Objective lenses –Super-achromat objective lenses are available from most major microscope manufacturers with chromatic aberration correction through the VIS and NIR-I regions for multiplexed imaging. There are also apochromats with correction in the NIR-II region available. Again, note that using third party objectives may lead to unexpected consequences. NIR-III objectives are not commercially available at this point in time.

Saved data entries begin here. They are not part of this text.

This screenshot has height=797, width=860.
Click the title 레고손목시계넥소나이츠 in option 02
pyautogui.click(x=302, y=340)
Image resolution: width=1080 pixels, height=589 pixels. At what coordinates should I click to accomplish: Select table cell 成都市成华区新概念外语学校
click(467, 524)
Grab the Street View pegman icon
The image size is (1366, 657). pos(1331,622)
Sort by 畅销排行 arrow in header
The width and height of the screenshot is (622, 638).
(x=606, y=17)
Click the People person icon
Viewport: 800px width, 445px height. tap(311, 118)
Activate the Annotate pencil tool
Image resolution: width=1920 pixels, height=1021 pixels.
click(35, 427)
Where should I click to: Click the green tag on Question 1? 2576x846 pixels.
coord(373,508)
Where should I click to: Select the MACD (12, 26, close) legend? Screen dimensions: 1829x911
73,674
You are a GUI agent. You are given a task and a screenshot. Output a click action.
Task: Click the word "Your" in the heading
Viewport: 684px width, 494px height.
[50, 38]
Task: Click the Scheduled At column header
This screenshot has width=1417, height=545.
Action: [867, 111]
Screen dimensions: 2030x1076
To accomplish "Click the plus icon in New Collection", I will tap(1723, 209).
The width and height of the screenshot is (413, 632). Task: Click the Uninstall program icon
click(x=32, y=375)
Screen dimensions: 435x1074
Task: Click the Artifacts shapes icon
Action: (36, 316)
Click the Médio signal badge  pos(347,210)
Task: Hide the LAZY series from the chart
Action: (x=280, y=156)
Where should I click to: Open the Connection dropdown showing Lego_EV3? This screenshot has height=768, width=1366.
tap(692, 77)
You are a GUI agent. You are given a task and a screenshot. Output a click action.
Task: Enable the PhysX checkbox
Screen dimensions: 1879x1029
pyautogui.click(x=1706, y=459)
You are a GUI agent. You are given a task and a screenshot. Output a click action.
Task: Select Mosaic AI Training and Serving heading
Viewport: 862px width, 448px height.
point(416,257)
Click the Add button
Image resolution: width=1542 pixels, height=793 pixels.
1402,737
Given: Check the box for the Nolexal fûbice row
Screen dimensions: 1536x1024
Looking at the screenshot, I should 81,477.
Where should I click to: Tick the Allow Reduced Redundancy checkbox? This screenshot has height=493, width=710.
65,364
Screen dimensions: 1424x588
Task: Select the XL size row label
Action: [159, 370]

Figure 5. NIR emission of QTH lamps and normalized detector quantum efficiency curves

Multiphoton imaging – NIR excitation, UV emission

Multiphoton microscopy uses a high-powered femtosecond pulsed NIR laser to deliver multiple photons simultaneously to fluorophores at the focal point. Available lasers include traditional tunable Titanium: Sapphire lasers and fiber lasers throughout the NIR regions. Excitation occurs at roughly ½ or 1/3 the laser wavelength for two-photon or three-photon excitation respectively.  Because the required power density only occurs in a very small volume, all emitted light is collected. This means that chromatic aberration correction of the objective is not important unless more than one excitation wavelength is used (super-apochromatic objective lenses are preferred). Nevertheless, high transmission is required from UV-NIR to detect UVA/UVB emitting molecules. (Zipfel, 2003)

Summary

Imaging at the extremes is an active area of growth in fluorescence microscopy. UVA and NIR-I regions are already well-established options, while research continues outside of these regions. UVB and UVC are limited by scattering and photodamage concerns, while in the NIR, new dye, laser, and optical materials development continues to push the envelope into the NIR-III, not only for the research scientist, but for surgical applications as well. 

References

Dunn, H. H. (2023). doi:10.3390/bioengineering10080954

Feng, T. W. (2021). doi:10.1038/s41377-021-00628-0

Lane, X. N. (2018). doi:10.1016/j.cbpa.2018.03.015

Liu, L. Z. (2022).  doi:10.1016/j.matt.2022.10.005

Meador, L. L. (2024). doi:10.1038/s41557-024-01464-6

Miyake, Z. D. (2006). doi:10.1111/j.1524-4725.2006.32226.x.